I have three questions for you to consider. But first picture someone who is troubling to you, someone who maybe irks you. First question: do you want to see this person get to heaven? Second question: do you pray for this person, praying especially when tempted to despise him, gossip about him, dismiss him, or hold a grudge? Third question: would you help this person if he needed your help and you were the only one around to assist him? If you answered yes to all three questions, then you love, you may not like him, but you love him.
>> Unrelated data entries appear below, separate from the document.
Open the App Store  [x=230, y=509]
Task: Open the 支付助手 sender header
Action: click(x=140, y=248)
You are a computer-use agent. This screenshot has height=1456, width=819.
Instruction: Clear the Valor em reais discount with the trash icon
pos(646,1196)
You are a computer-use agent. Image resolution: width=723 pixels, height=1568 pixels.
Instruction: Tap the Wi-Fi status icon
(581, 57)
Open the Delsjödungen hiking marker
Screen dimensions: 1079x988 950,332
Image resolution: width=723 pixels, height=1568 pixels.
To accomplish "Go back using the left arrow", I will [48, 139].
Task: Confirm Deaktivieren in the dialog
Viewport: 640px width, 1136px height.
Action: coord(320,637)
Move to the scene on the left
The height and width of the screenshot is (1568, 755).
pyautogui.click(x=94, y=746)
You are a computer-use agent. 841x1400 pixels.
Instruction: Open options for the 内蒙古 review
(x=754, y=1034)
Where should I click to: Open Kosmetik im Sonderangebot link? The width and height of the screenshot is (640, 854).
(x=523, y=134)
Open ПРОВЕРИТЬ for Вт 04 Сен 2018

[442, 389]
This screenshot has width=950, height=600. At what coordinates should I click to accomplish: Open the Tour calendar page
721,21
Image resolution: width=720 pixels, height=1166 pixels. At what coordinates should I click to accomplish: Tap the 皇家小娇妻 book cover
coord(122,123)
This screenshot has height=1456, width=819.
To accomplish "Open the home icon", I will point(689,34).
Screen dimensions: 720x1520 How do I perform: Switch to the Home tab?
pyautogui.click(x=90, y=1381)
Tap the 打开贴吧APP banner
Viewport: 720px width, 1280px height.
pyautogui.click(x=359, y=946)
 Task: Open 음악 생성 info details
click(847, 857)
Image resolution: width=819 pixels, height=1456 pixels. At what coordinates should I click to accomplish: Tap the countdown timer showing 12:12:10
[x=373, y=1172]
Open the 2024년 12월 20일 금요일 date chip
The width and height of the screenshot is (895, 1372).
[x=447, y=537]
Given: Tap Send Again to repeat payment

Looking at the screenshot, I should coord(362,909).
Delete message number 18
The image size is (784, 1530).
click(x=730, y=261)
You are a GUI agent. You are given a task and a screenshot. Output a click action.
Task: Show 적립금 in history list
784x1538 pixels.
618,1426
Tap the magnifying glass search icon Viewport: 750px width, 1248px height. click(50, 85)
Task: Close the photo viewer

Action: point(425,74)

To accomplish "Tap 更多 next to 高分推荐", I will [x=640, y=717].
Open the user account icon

Claude ended his life by loving his enemies, the people he committed crimes against, the man he murdered, and James Hughes the prisoner next door to him. And in loving them he became holy.
Holiness is simple.
Holiness cannot be manufactured.
Holiness grows simply and quietly.
Holiness is not argument, and it’s not philosophy.
Debate does not lead to conversion, the witness of holiness does.
Holiness does not isolate.
Holiness is found in my encounter with the other although it may not be immediately apparent.
Holiness is not on a mountaintop somewhere but in the Gospel, the sacraments, and community.
Holiness is beautiful and I need beauty – a child playing peek-a-boo, friends laughing, feet being washed.
Holiness is living in friendship with God.